On July 7, Intercept Pharmaceuticals released new results from the continuation of the REGENERATE trial and announced their intent to file a new NDA for obeticholic acid (OCA) in NASH fibrosis. In this conversation, Stephen Harrison leads Jörn Schattenberg, Louise Campbell and Roger Green in examining the new efficacy analysis and exploring what it means for obeticholic acid, both in terms of the drug’s performance and its revised prospects for FDA approval.
Obeticholic Acid (OCA) Efficacy
After Stephen lists the four major bullet points from Intercept’s press release, this conversation focuses on the first point: “The 25mg dose of obeticholic acid met the agreed primary endpoint of improvement in liver fibrosis without worsening of NASH at 18 months.” The data behind this bullet point stem from a new interim analysis of the original 931 cases. In the re-analysis, the treatment effect remained constant but the placebo effect dropped slightly. The different results from a different method of analyzing histopathology, one that relied on consensus panel reads instead of an individual histopathologist’s interpretation (as was done in the original analysis). Stephen goes on to note that there is a similar small change in the NASH resolution percentages, but, like the original analysis, these do not reach statistical significance. He notes that this submission relied on hitting one of the primary endpoints, not both of them. He then asks the group two questions: “Does this change our perception of OCA in NASH?” and “Does this change our perception of this drug as a driver of the field in drug development for NASH?”

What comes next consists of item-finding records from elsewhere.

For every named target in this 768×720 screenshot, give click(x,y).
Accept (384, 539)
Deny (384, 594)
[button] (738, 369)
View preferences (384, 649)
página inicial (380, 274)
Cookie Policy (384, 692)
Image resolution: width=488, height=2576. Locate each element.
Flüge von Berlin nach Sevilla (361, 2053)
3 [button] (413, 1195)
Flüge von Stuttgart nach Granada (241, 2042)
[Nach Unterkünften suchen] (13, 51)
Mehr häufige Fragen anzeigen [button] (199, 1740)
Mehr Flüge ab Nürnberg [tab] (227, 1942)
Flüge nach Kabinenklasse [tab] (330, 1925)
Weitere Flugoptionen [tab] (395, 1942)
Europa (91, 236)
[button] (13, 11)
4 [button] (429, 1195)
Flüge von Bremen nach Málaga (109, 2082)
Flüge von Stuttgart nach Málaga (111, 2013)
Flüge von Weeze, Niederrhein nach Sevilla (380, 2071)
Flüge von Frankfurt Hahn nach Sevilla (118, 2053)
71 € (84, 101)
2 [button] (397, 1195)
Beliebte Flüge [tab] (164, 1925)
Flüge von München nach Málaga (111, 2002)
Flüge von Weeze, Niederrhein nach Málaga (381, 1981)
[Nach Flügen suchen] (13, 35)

Roger answers first. Taking a narrow focus on the question, he answers that we still see OCA as an effective anti-fibrotic at the same level we did three years ago. If there is a change, it is that if obeticholic acid had a three-year lead on the market, it would have focused a significant amount of research on FXR agonists — both in terms of developing more FXRs and in considering them the backbone in NASH pharmacotherapy. In 2022, with another very different agent appearing to be fairly close to market, he felt these results would not dramatically change the other directions in which research is heading.
Jörn Schattenberg goes back to the original 2019 paper, which he describes as “groundbreaking” and, quoting Zobair Younossi, “a watershed moment.” He notes that the reading method seems more consistent with what FDA wants and says that while others may comment on the small effect size (11%), his view is that this is a positive achievement as the first paper to demonstrate significant effect against fibrosis.
Louise Campbell echoes her colleagues’ comments about the successful efficacy results but notes that patients who could have benefitted from OCA’s approval two years ago have gone two more years without the benefit of medication.
Stephen concludes the conversation by agreeing with Jörn that this is a watershed moment. He notes how many observers have said that proving efficacy was essentially impossible due to the complexity of the disease and regulators “moving the goalposts.” This study, he says, proves that it can be done.